§ **WHAT YOU ARE ASKED TO DO**
Here the job is to transcribe the data exactly while omitting the images.

§ **SOURCE RECORDS**
◆ ◆ ◆ ◆ ◆ ◆ ◆

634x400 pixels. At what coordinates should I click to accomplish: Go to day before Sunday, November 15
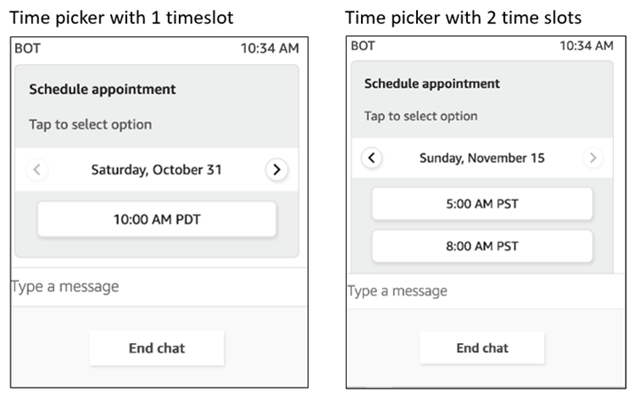372,158
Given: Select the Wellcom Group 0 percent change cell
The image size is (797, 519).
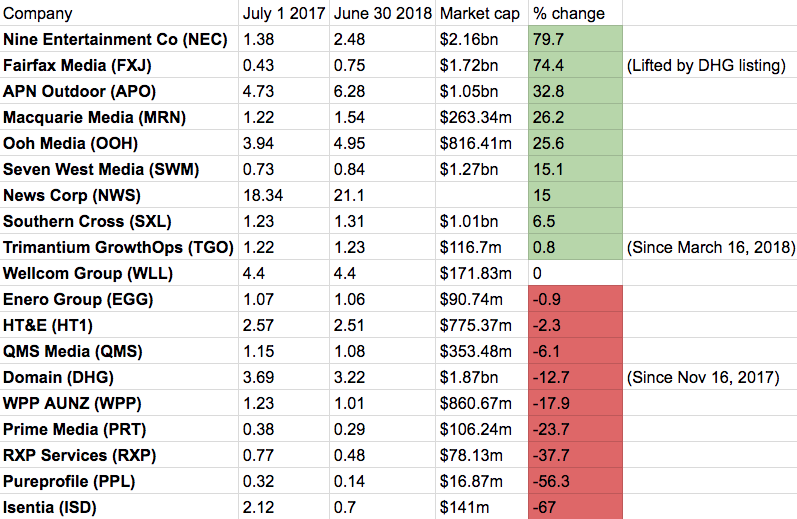Looking at the screenshot, I should pos(573,274).
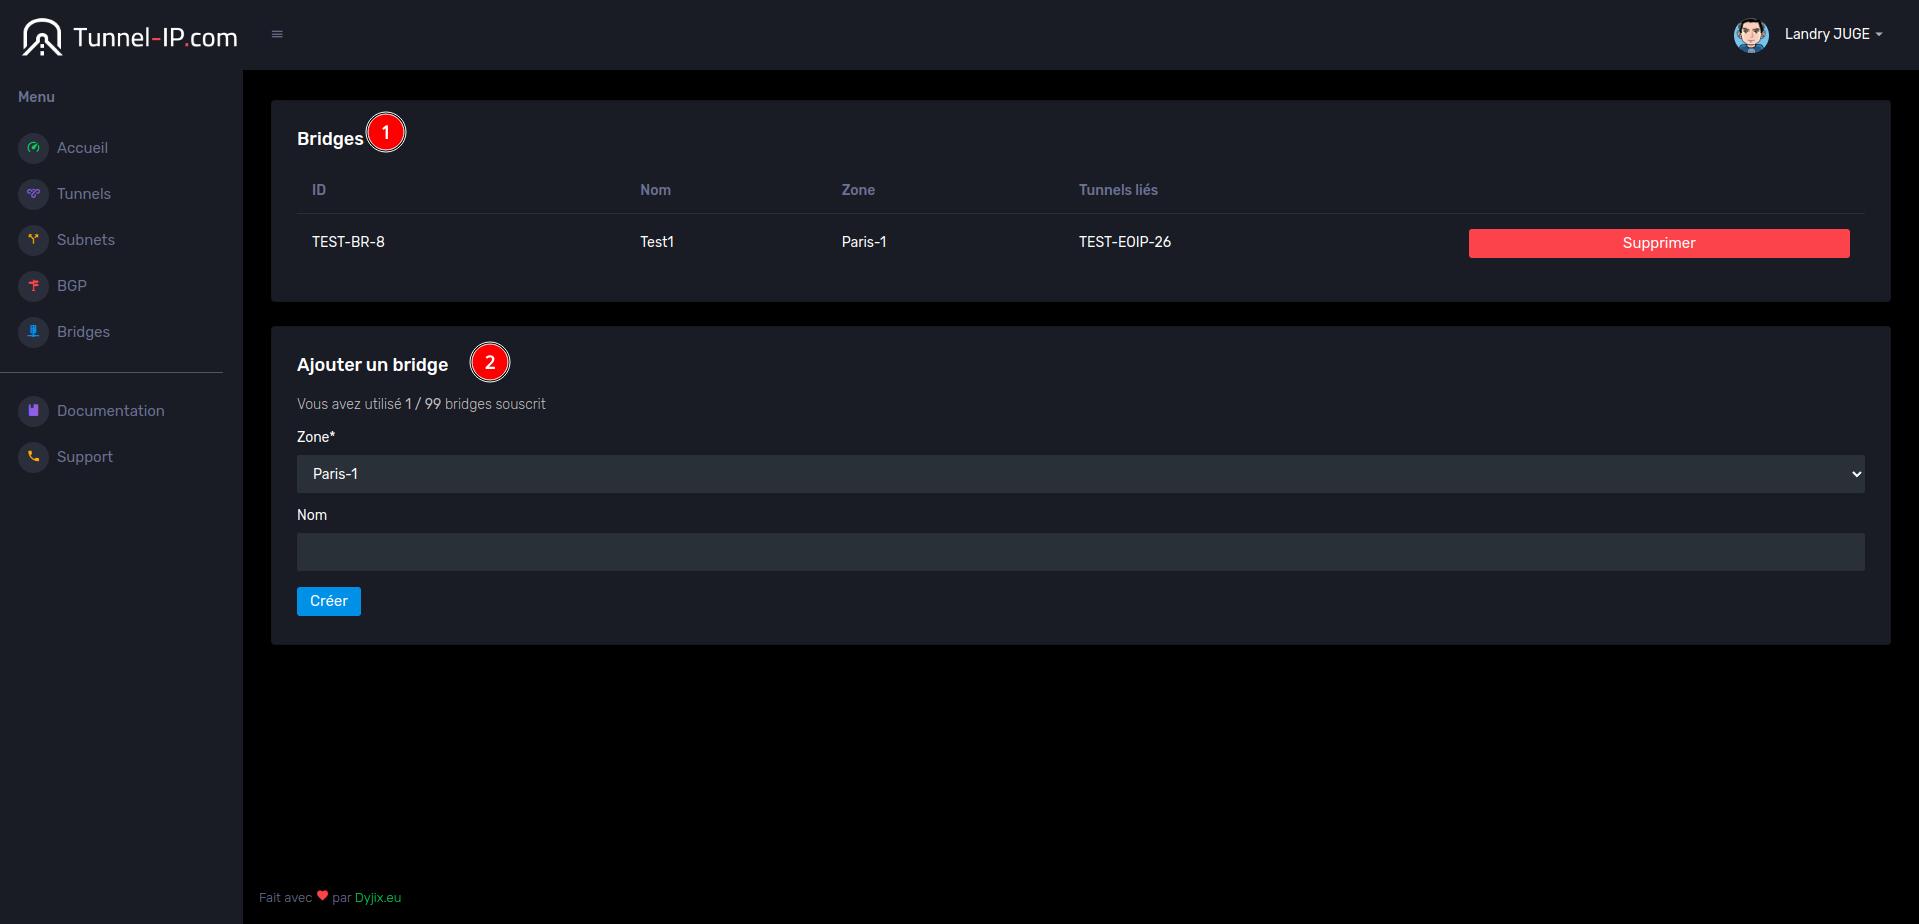
Task: Select the Support menu entry
Action: pyautogui.click(x=85, y=457)
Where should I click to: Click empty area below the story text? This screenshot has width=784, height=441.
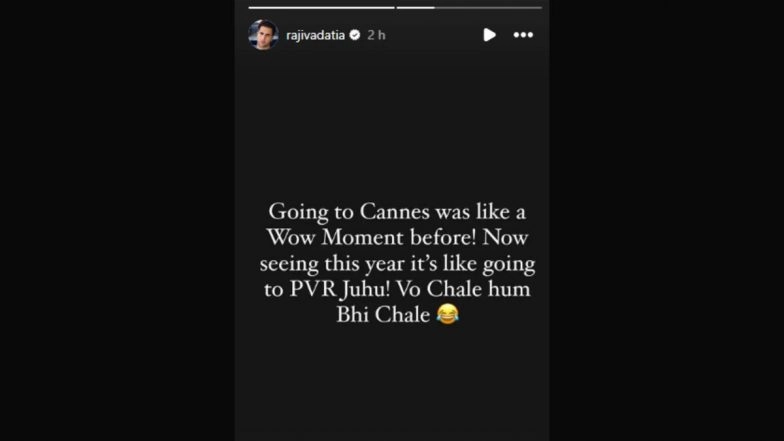tap(392, 385)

◆ ◆ ◆ ◆ ◆ ◆ ◆

§ **ANSWER TO THIS EXERCISE**
634x400 pixels. At what coordinates should I click to accomplish: Go to day before Sunday, November 15
372,158
Given: Select the Wellcom Group 0 percent change cell
The image size is (797, 519).
Looking at the screenshot, I should pos(573,274).
Task: Select the Support menu entry
Action: pyautogui.click(x=85, y=457)
Where should I click to: Click empty area below the story text? This screenshot has width=784, height=441.
tap(392, 385)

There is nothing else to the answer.